20 julho, 2009

Desenvolvimento (in)sustentável

"Eram 169 pulgas, 38 carrapatos e 75 piolhos. Todos moravam num cão de rua. Naquele “planeta”, os carrapatos preferiam o interior das orelhas, os dedos, a cernelha e as axilas. No dorso, lombo e abdômen viviam as pulgas. Os piolhos no restante. O cão era uma coceira só. Sugavam o sangue inoculando-lhe uma saliva irritante. Dia e noite, domingos e feriados.
Um dia, alguém percebeu que o alimento estava caindo de qualidade - um sangue ralo e cada vez mais cor-de-rosa. Seria necessária uma assembléia de todos os moradores.
Na semana seguinte, teve início a I Conferência Planetária do Meio Ambiente. O fórum escolhido foi o dorso do animal. Compareceram 292 pulgas, 94 carrapatos e 101 piolhos. Após a aprovação do regimento da Conferência, uma pulga fez uso da palavra:
- Senhoras e senhores, tenho notado uma drástica diminuição dos nossos recursos naturais. O planeta está anêmico!
- As culpadas são vocês mesmas suas pulgas imediatistas, atacou uma fêmea de carrapato entumescida de sangue.
- Que nada, nós até sabemos reciclar.
- Não entendi, interpelou um piolho.
- Nossas larvas, futuras pulgas, são alimentadas com nossos próprios dejetos… Isto é ou não é reciclagem?
- Acho que tudo é uma questão política, completou outro carrapato.
E a reunião prosseguiu acalorada.
De repente o “planeta” começou a balançar. Efeito estufa? Aumento da temperatura global? Queimadas? Terremotos? Ou efeito do buraco na camada de ozônio? Na verdade, era o cão que se coçava desesperadamente num solitário jequitibá.
Ouvindo toda a discussão a árvore tentou ajudar:
- Gente! Vocês já ouviram falar em “desenvolvimento sustentável”?
Todos silenciaram para escutar.
- Antigamente essa praça era uma floresta. Inúmeras árvores de variadas espécies. Produzíamos flores, frutos, abrigos, sombra e madeira. As folhas mortas e os restos dos animais se decompunham rapidamente pela ação do calor e da umidade. Assim todos os nutrientes eram devolvidos à Terra-Mãe, alimentando-nos e possibilitando o nascimento de novas plantas. Tudo aqui era biodiversidade. Existiam orquídeas, bromélias, cipós e toda a vida animal. As copas amenizavam a queda da chuva que suavemente deslizava entre os galhos. Não havia erosão. De vez em quando cortavam algumas árvores. Nem precisavam reflorestar. Nós mesmas fazíamos o replantio com a ajuda dos morcegos frugívoros, cutias, gralhas, borboletas, beija-flores e até do vento. Assim a floresta se autosustentava.

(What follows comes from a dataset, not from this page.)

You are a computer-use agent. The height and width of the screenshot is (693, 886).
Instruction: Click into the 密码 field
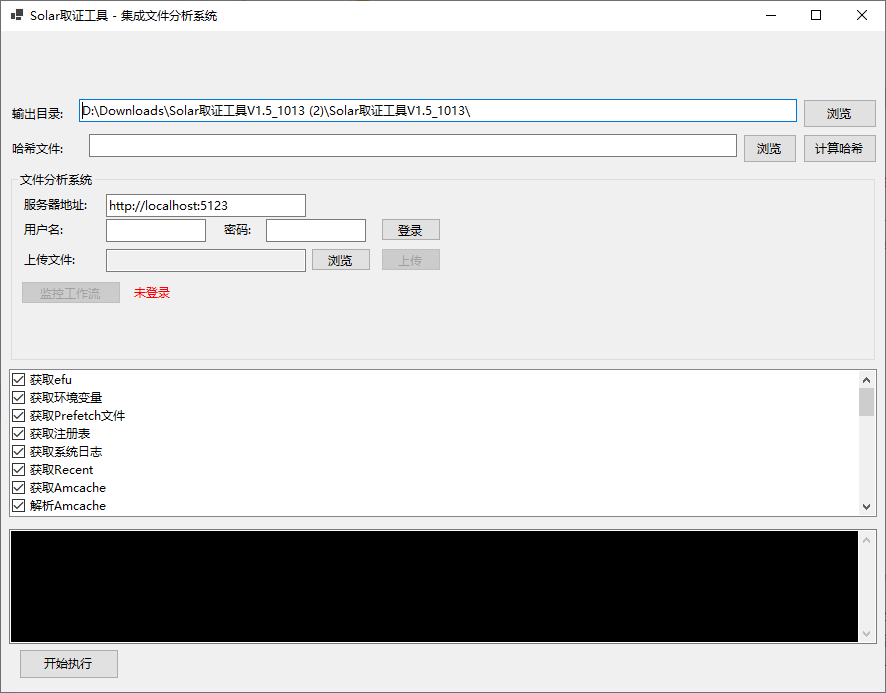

Mas um dia começaram a nos desmatar além da conta. Logo fiquei sozinha. Hoje virei mictório de cães e de gente. As minhas folhas são impiedosamente varridas. Não têm mais o direito de apodrecer ao pé da árvore-mãe…
- Mas afinal o que é desenvolvimento sustentável? - perguntou um piolho aflito.
- É cada um sugar sem exageros o alimento e dar tempo ao “planeta” de se recuperar.
- Vamos ter que produzir economizando, lembrou um carrapato demonstrando preocupação. Afinal todos nós podemos jejuar mais de um mês.
E a plenária efervesceu. Foram criados manifestos e leis ambientais. Publicaram a “Carta dos Ectoparasitos”. Elegeram-se delegados. Todos se comprometeram.
Ao final dos debates, já havia 3.090 pulgas, 2.348 carrapatos e 2.251 piolhos. No dia seguinte, o cão morreu."

Texto do médico veterinário Lélio Costa e Silva, via blog Pronunciado.